━━━━━ SOURCE TEXT

Addressing level of expertise


The question/answer model for classifying coins is reasonable for applications where the expertese of the person who trained the system and the user of the system are equal. For instance in the bird dataset presented by [1] the questions and answers were mostly understood by the users, and thus the “human” element can be used to increase classification accuracy. However, the paper notes that the deterministic  experiments yielded a higher accuracy than when tested with actual humans. Was this due to lack of complete understanding of the questions and answers? The paper addressed this issue by allowing users to judge their confidence of their answers. While a reasonable method, there is little work done in the field of confidence accuracy from the psychological standpoint. Is it fair to be confident about confidence?

Back to the coins, there are a few intuitions which seem important to be noted.First, coins are ultimately annotated  by students who copy from primary sources written by experts.  Second, ideally the expert uses a more precise vocabulary than the student (where “precise” is a metric not yet defined). Third, ideally the entropy present in the answers given by experts is far higher than that of students. That is, students answer questions in more general terms than experts such that an expert’s answer is far more helpful in classifying a coin than a student’s answer. The problem arises due to the fact that coins are annotated by experts and no graceful method for generalizing the questions/answers exists implicitly in the dataset. All questions trivially present in the database such as “Name the figure on the reverse of the coin from this list” has no clear general form. That is, not without knowing about linguistics because the general form of the question could be “Is the figure on the reverse of the coin a male or female or other?”

One way of generalizing questions/answers is to use WordNet. This is not a trivial issue, but has been researched at length. Instead of asking the question “Figure on the obverse of coin” and offer over 100 answers to choose from, more abstract questions could potentially be used by abstracting the answers, and then further refining the answer as needed. Bellow is a tree of the abstraction of answers where the green circles represent actual answers encoded in the dataset and the black circles represent abstract answers.

Many terms are not included in this chart, and many of the generalized answers are not intuitive or what questions can be made such that the answers make sense. These are points of further research. What does become apparent is that several answers which are encoded in the dataset can be generalized into much broader terms. Example: instead of having answers “Ares” and “Luna” side by side its more intuitive (a metric that needs further defining) for a student to be first asked about “Greek deities” and “Roman deities”.

This is not a new idea and has been partially been explored in [2] where image classification is improved by the use of WordNet ontologies. What has not been done however, is added the interactive nature of question and answer which is crucial for difficult datasets such as coins.

━━━━━━━━━━
━━━━━ RECORDED DATA

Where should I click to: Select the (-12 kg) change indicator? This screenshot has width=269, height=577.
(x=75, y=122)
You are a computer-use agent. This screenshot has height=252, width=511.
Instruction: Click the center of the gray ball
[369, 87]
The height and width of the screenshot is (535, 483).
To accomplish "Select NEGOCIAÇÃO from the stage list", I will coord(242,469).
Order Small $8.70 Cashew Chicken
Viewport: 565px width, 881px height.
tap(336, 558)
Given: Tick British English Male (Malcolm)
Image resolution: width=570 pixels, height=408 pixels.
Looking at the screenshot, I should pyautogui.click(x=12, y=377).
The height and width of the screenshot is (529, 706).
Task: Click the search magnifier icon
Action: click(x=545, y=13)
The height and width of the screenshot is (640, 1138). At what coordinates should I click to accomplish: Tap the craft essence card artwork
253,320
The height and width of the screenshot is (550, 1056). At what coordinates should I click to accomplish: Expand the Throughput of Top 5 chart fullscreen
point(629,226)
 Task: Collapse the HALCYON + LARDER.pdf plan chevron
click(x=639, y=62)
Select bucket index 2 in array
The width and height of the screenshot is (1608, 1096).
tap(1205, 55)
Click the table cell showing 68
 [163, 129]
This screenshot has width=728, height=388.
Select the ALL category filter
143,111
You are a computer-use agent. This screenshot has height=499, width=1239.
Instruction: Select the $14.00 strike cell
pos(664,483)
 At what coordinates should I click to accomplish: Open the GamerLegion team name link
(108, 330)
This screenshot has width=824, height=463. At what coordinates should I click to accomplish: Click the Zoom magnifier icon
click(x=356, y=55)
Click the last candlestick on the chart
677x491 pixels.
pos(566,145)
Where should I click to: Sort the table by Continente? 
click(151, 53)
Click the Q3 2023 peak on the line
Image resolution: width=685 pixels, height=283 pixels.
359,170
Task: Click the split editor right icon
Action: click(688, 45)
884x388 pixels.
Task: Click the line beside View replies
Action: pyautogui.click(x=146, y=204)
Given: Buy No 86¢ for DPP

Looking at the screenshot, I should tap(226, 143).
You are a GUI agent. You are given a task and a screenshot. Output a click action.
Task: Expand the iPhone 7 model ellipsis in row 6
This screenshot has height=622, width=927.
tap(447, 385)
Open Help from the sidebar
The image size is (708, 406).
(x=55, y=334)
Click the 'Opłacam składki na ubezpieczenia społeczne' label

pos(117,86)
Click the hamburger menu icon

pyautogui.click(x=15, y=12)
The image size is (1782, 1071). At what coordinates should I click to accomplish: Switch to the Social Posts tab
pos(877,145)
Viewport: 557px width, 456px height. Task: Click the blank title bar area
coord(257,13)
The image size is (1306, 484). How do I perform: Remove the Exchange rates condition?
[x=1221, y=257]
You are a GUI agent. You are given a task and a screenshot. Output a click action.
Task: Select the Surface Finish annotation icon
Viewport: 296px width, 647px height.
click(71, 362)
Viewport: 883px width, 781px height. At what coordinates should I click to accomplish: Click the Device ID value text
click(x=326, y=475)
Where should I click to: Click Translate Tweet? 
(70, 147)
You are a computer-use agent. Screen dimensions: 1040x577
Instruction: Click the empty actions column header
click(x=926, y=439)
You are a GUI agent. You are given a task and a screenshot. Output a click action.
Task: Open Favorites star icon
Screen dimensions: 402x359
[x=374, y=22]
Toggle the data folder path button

━━━━━━━━━━

### WRITTEN EXERCISE
Repeat word for word everything in the coin classification text from "This is not a new" down to "such as coins.".

### FINISHED TASK
This is not a new idea and has been partially been explored in [2] where image classification is improved by the use of WordNet ontologies. What has not been done however, is added the interactive nature of question and answer which is crucial for difficult datasets such as coins.